## WORK TO COMPLETE
Set out each line of the records below as a numbered list, skipping any blank lines.

## INFORMATION SHOWN
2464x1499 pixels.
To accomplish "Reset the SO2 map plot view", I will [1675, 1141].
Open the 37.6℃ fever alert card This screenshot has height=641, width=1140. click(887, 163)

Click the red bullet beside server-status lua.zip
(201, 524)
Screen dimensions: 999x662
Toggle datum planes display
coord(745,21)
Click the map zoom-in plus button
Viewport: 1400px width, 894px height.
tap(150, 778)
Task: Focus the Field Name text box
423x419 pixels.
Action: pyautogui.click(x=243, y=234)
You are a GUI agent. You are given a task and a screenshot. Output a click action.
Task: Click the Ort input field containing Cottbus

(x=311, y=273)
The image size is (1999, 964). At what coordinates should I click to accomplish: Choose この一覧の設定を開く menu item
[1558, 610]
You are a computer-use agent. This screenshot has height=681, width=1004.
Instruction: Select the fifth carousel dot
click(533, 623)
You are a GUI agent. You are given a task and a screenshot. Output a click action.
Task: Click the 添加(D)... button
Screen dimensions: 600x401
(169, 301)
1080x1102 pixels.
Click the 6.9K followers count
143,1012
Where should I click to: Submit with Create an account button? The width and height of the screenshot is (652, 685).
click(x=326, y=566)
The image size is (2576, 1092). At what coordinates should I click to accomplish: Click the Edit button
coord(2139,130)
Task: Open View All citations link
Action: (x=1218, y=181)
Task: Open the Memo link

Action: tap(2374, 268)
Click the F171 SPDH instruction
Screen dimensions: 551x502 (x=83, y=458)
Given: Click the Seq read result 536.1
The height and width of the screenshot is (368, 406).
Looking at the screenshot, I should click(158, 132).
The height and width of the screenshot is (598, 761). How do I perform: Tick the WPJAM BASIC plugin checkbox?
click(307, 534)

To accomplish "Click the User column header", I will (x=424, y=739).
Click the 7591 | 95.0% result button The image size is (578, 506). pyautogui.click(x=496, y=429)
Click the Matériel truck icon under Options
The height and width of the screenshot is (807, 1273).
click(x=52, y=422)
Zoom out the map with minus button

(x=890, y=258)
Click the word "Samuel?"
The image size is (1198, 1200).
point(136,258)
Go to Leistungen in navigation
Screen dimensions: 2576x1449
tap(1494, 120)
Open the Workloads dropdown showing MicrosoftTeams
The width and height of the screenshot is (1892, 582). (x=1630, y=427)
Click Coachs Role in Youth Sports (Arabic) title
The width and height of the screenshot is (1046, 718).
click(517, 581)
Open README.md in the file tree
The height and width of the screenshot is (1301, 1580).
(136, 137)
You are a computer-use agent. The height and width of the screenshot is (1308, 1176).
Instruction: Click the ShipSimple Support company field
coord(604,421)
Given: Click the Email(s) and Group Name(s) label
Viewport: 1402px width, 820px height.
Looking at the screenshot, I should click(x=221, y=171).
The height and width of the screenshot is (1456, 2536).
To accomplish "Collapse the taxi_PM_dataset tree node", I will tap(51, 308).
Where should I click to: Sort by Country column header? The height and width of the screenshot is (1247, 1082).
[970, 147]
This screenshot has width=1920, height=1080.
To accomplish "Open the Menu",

## ANSWER TO THIS TASK
1. 2464x1499 pixels.
2. To accomplish "Reset the SO2 map plot view", I will [1675, 1141].
3. Open the 37.6℃ fever alert card This screenshot has height=641, width=1140. click(887, 163)
4. Click the red bullet beside server-status lua.zip
5. (201, 524)
6. Screen dimensions: 999x662
7. Toggle datum planes display
8. coord(745,21)
9. Click the map zoom-in plus button
10. Viewport: 1400px width, 894px height.
11. tap(150, 778)
12. Task: Focus the Field Name text box
13. 423x419 pixels.
14. Action: pyautogui.click(x=243, y=234)
15. You are a GUI agent. You are given a task and a screenshot. Output a click action.
16. Task: Click the Ort input field containing Cottbus
17. (x=311, y=273)
18. The image size is (1999, 964). At what coordinates should I click to accomplish: Choose この一覧の設定を開く menu item
19. [1558, 610]
20. You are a computer-use agent. This screenshot has height=681, width=1004.
21. Instruction: Select the fifth carousel dot
22. click(533, 623)
23. You are a GUI agent. You are given a task and a screenshot. Output a click action.
24. Task: Click the 添加(D)... button
25. Screen dimensions: 600x401
26. (169, 301)
27. 1080x1102 pixels.
28. Click the 6.9K followers count
29. 143,1012
30. Where should I click to: Submit with Create an account button? The width and height of the screenshot is (652, 685).
31. click(x=326, y=566)
32. The image size is (2576, 1092). At what coordinates should I click to accomplish: Click the Edit button
33. coord(2139,130)
34. Task: Open View All citations link
35. Action: (x=1218, y=181)
36. Task: Open the Memo link
37. Action: tap(2374, 268)
38. Click the F171 SPDH instruction
39. Screen dimensions: 551x502 (x=83, y=458)
40. Given: Click the Seq read result 536.1
41. The height and width of the screenshot is (368, 406).
42. Looking at the screenshot, I should click(158, 132).
43. The height and width of the screenshot is (598, 761). How do I perform: Tick the WPJAM BASIC plugin checkbox?
44. click(307, 534)
45. To accomplish "Click the User column header", I will (x=424, y=739).
46. Click the 7591 | 95.0% result button The image size is (578, 506). pyautogui.click(x=496, y=429)
47. Click the Matériel truck icon under Options
48. The height and width of the screenshot is (807, 1273).
49. click(x=52, y=422)
50. Zoom out the map with minus button
51. (x=890, y=258)
52. Click the word "Samuel?"
53. The image size is (1198, 1200).
54. point(136,258)
55. Go to Leistungen in navigation
56. Screen dimensions: 2576x1449
57. tap(1494, 120)
58. Open the Workloads dropdown showing MicrosoftTeams
59. The width and height of the screenshot is (1892, 582). (x=1630, y=427)
60. Click Coachs Role in Youth Sports (Arabic) title
61. The width and height of the screenshot is (1046, 718).
62. click(517, 581)
63. Open README.md in the file tree
64. The height and width of the screenshot is (1301, 1580).
65. (136, 137)
66. You are a computer-use agent. The height and width of the screenshot is (1308, 1176).
67. Instruction: Click the ShipSimple Support company field
68. coord(604,421)
69. Given: Click the Email(s) and Group Name(s) label
70. Viewport: 1402px width, 820px height.
71. Looking at the screenshot, I should click(x=221, y=171).
72. The height and width of the screenshot is (1456, 2536).
73. To accomplish "Collapse the taxi_PM_dataset tree node", I will tap(51, 308).
74. Where should I click to: Sort by Country column header? The height and width of the screenshot is (1247, 1082).
75. [970, 147]
76. This screenshot has width=1920, height=1080.
77. To accomplish "Open the Menu",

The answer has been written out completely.